"Rockets miss 27 threes in a row?!!" and "The Splash Brothers are in a drought. Steph is shooting 25% from 3?!!" Are those two just random things, small samples with wild deviation from the mean? I actually don't think so, I think these are simply result of fatigue: elite athletes whose bodies are pushed beyond the limit where they can perform at the highest level. The drop-off of production may very well be precipitous when they get pushed too far and some limit is reached. We are down 2-1, but I feel we have a slight edge in freshness. Going forward, after three tight games with heavy minutes (last year the first three games were blowouts) and with a game every other day until the end of the series, we should try to capitalize. Why do I think we have more in the tank? Two things: the extra game GSW had versus the Clippers, and a bench advantage. Last year GSW had a longer rotation: Nick Young and Jordan Bell played around 14 mpg, Livingston was at 17 mpg, Looney was at 19 mpg. The Rockets were extremely short-handed, especially after CP3 went down, we played practically a 6-man rotation with G.Green the only sub. In addition, Clint only played 28mpg for the series. All this meant that our main four guys: Ariza, James, EG and P.J. were practically gassed in game 7. This year is different. Kerr relies only on Livingston and Looney for more than 10 mpg (13 and 15 mpg respectively). The Rockets are deeper. Austin is playing great (I expected it), he can be used for long stretches without detriment. Green/Shumpert/House are hit or miss. D'Antony is "probing" them (his word), and will likely continue to do so, to see who will give him quality minutes. The three together are a resource that could and should be mined for minutes. The big surprise has been Nene. I didn't think D'Antony will dare play him, because he can be exploited on D, and he has been. However, he makes up nicely for that: physicality, rebounding, size. The big outcome is that Nene can eat minutes, without causing a disaster for the team. And these minutes are physical minutes, adding to the bruising of the opposition. I feel modestly optimistic going forward. Keep pushing, keep attacking Steph on D, keep you concentration, and good things might happen. We can lose one more game and most likely we will, but it is important to not allow it to be a blowout. This is a War of Attrition. Keep pounding their 5 main guys, get them to play hard, long minutes and we may have a chance at the end.
I keep on seeing this pop up on Clutchfans. Nene, when he played during the season, played very well; Some of his best games were against top competition. Nene's play isn't surprising to me. I agree with everything else. Kerr is playing the Central Park 5 40+ minutes every game. Someone is bound to get an injury or get tired.. Rockets deserve some luck.

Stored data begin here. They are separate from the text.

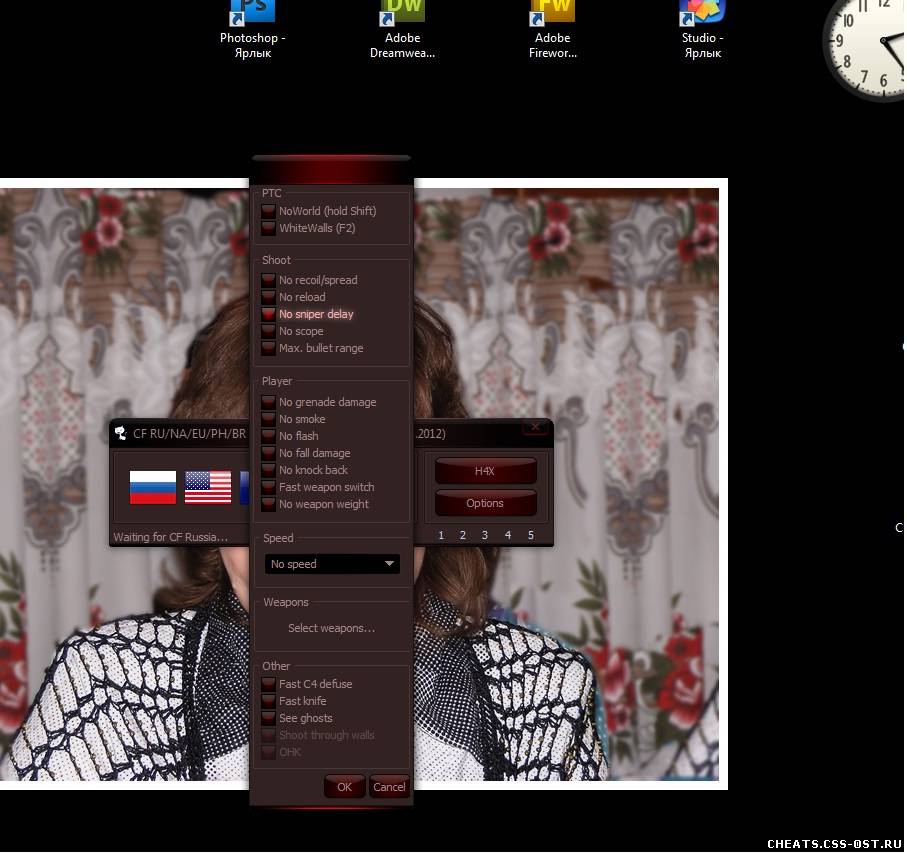Select the United States flag server

208,487
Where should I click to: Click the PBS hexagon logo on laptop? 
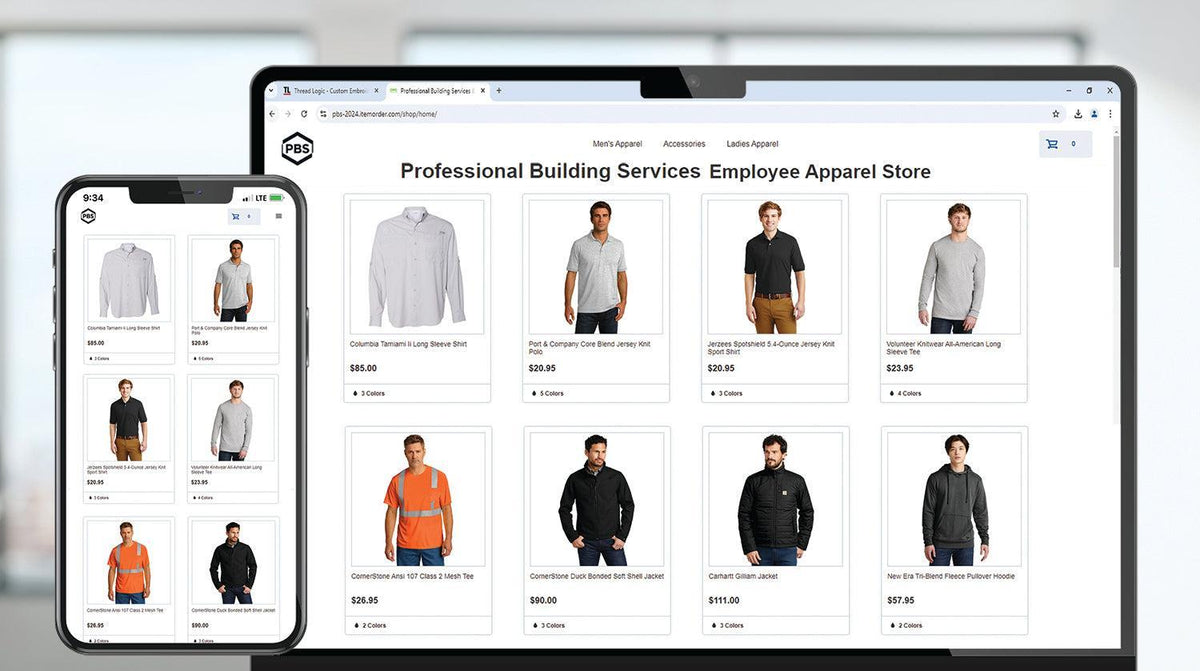[x=297, y=149]
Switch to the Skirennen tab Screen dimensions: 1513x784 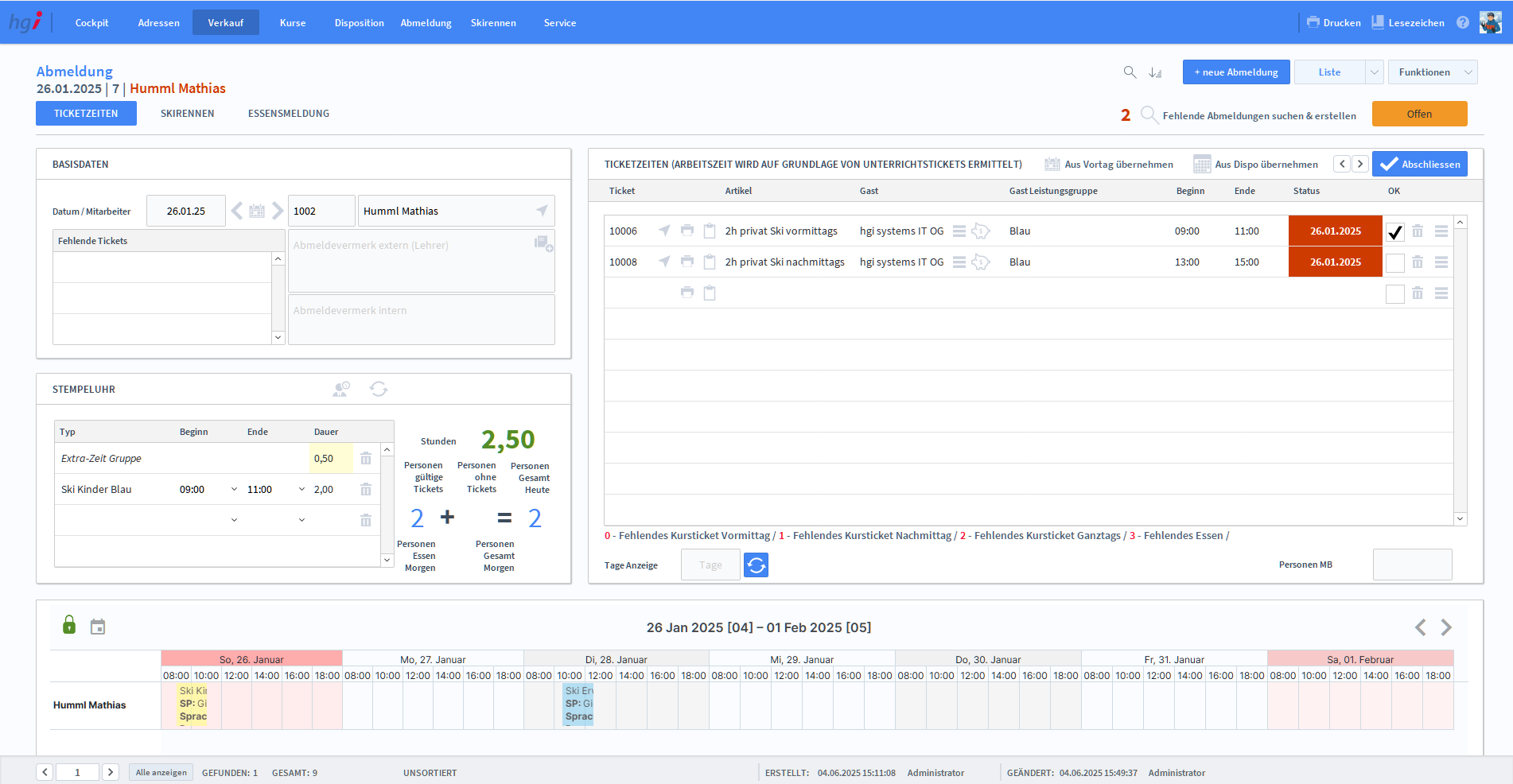coord(187,114)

Giving props to the Uber polite jazz blogger for sharing similar insights http://bbs.clutchfans.net/index.php...ckets-vs-golden-state-warriors-game-3.298445/
Its interesting we gave away the inside during the first half. Pretty much open layup for instant 2 points. It was so consistent that I almost thing we did it in purpose rather than a blown switch. Will that be the game plan next time?
I don't know if it is on purpose but rather you rather give up an open 2 pointer than an open 3 pointer, especially against the Warriors. They just were not rotating back into the paint quick enough.
I was thinking the latter early on. Then I realized Iggy was making dagger shots late game while the others couldn't buy much Might be the case of things working out...
Yeah, for whatever reason, Klay and Curry didn't look like their usual selves and if Iggy is going to make threes all you can do is shrug and accept it.